■ Material for this exercise:
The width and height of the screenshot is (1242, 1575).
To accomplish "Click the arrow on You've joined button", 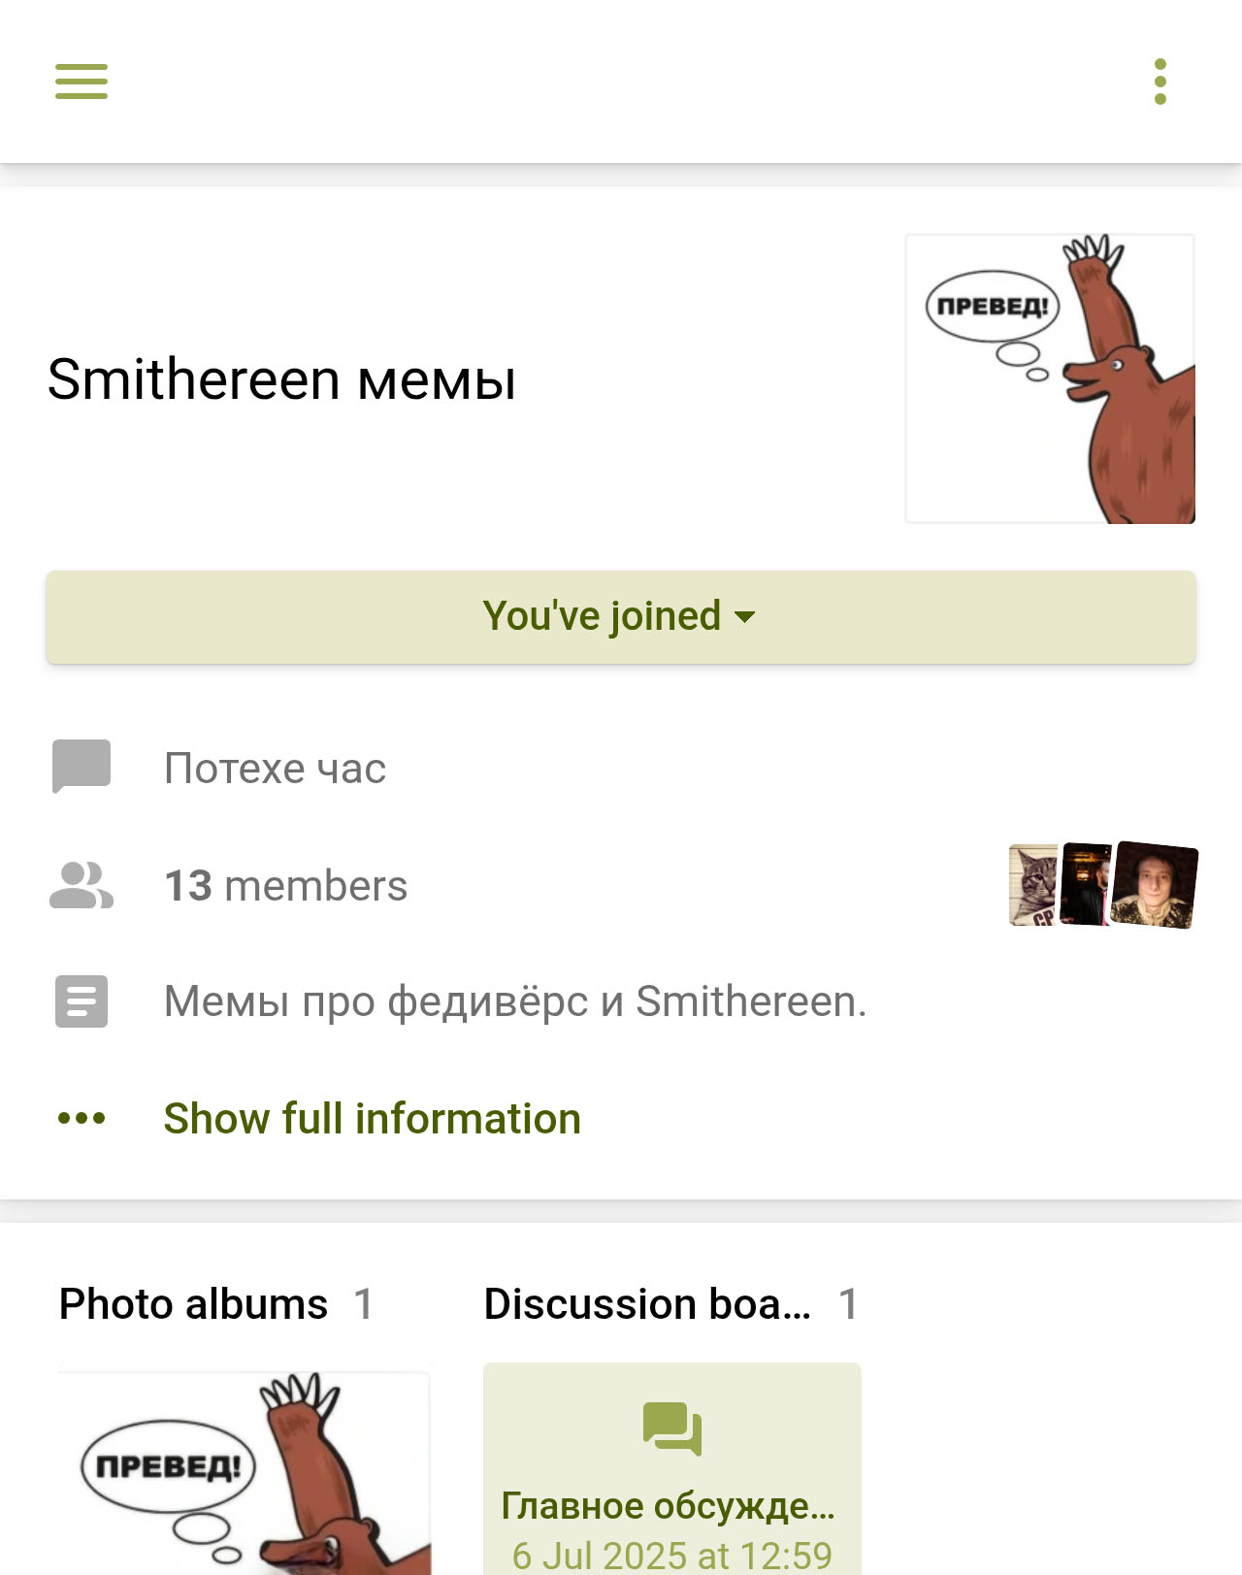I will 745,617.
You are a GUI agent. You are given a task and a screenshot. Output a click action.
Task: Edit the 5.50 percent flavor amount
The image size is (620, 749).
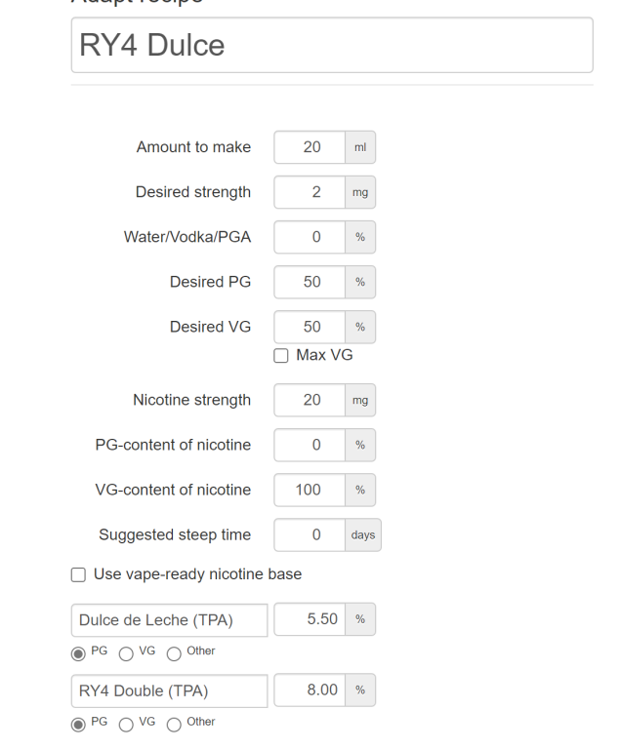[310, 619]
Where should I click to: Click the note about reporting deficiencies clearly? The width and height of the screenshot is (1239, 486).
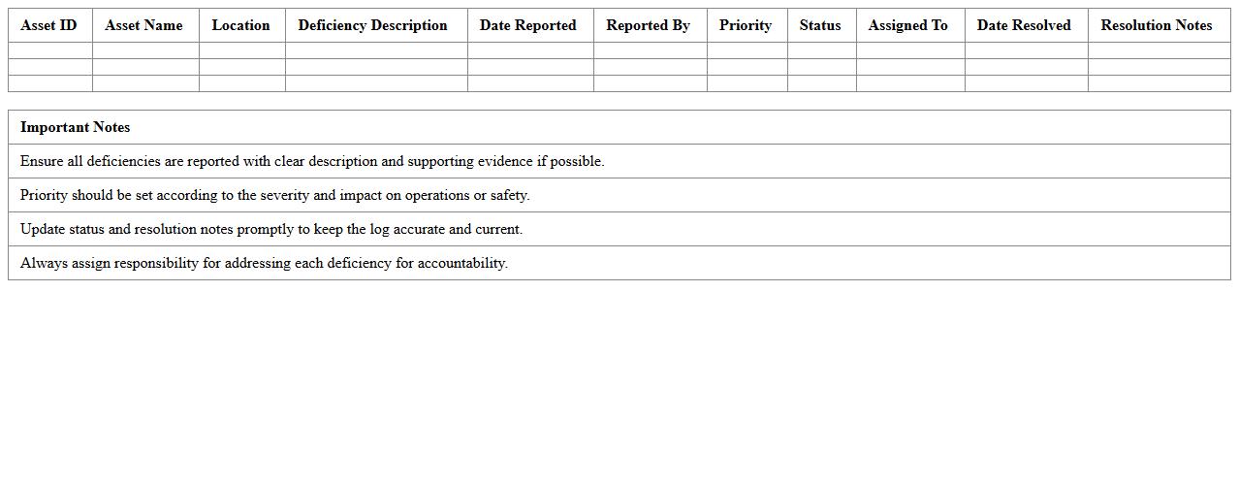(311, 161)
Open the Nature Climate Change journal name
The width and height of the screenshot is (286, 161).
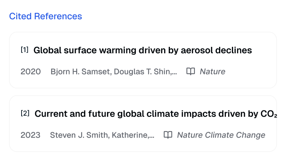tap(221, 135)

■ Work instructions: Leave every picture out and return exactly the lines from the one holding "Open the Nature Climate Change journal name" through the end of the records above, both ends included, and nothing more.

■ Exercise solution:
Open the Nature Climate Change journal name
The width and height of the screenshot is (286, 161).
tap(221, 135)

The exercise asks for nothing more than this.